■ **Problem to solve**
In the material below, find the span from the line with "This screenshot has height=863, width=880." to the line with "This screenshot has height=746, width=960." and transcribe only those lines, exactly, ends included, without the pictures.

■ **Records for this exercise**
- - -
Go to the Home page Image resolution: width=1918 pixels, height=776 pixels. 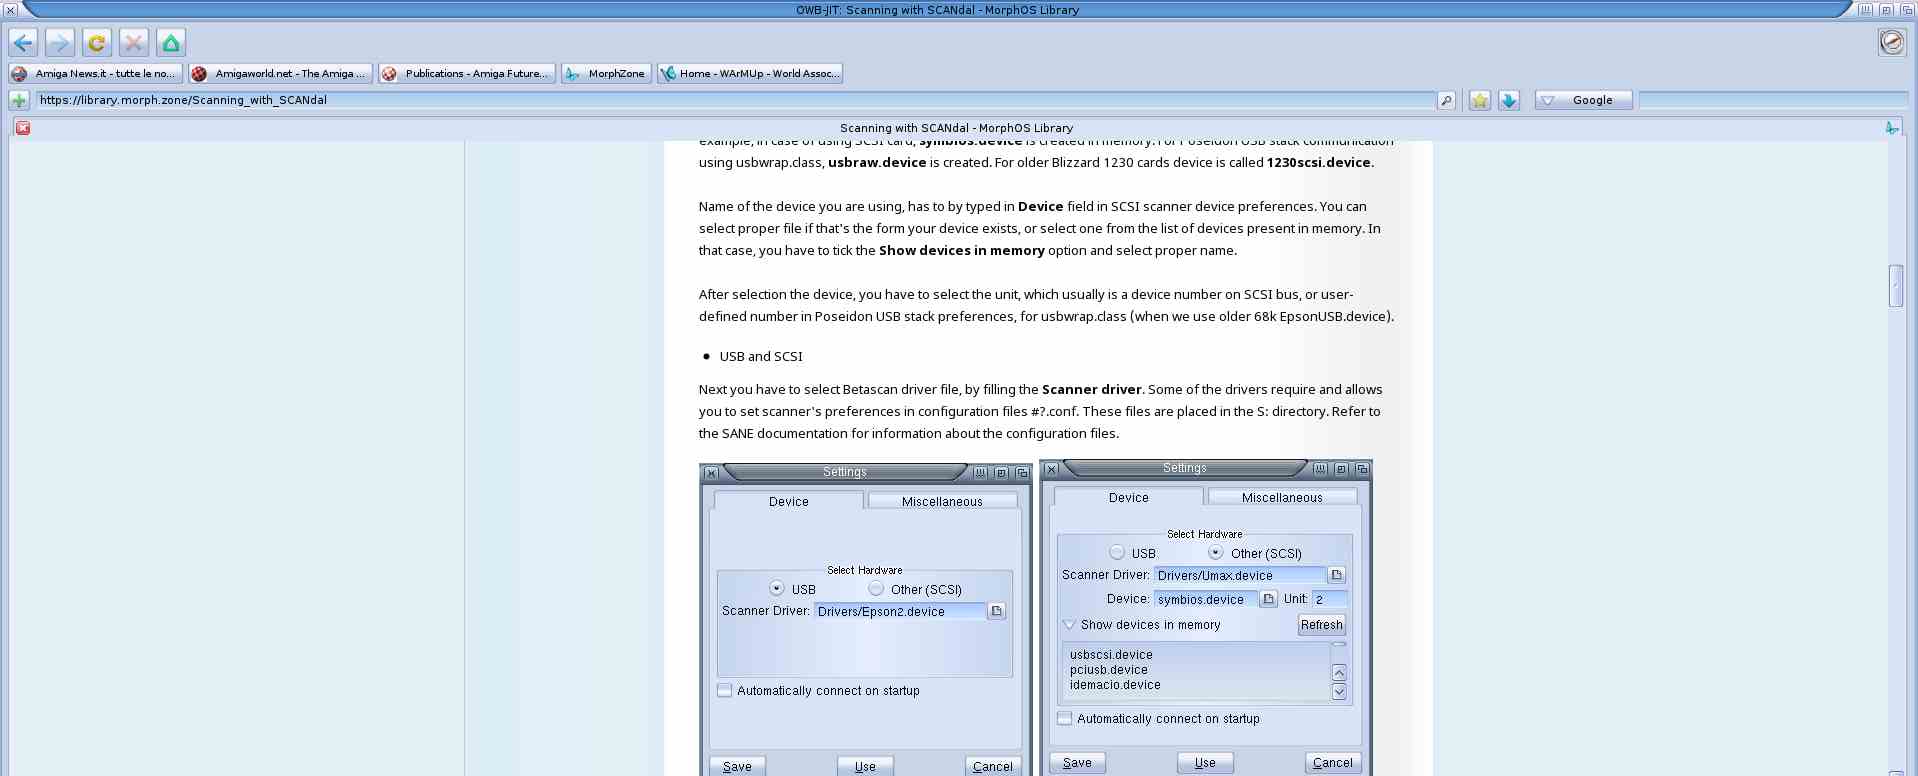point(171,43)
- - -
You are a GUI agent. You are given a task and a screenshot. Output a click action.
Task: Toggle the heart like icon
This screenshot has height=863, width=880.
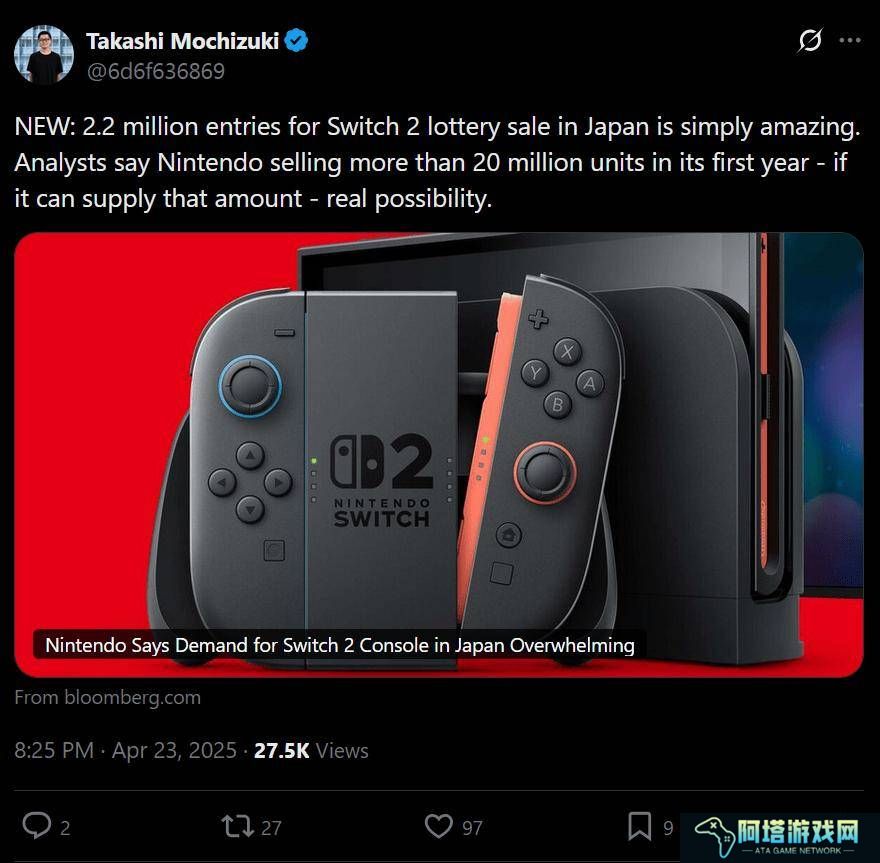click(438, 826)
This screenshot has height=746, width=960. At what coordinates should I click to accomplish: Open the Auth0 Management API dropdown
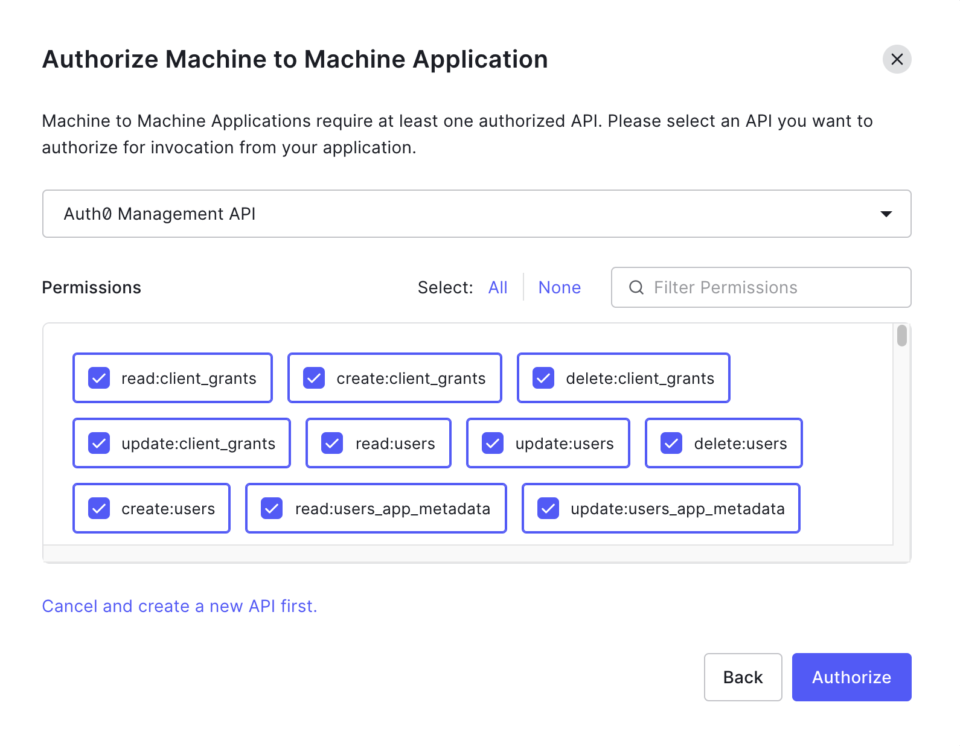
- - -
■ **The answer**
This screenshot has height=863, width=880.
click(438, 826)
This screenshot has height=746, width=960. At what coordinates should I click to accomplish: Open the Auth0 Management API dropdown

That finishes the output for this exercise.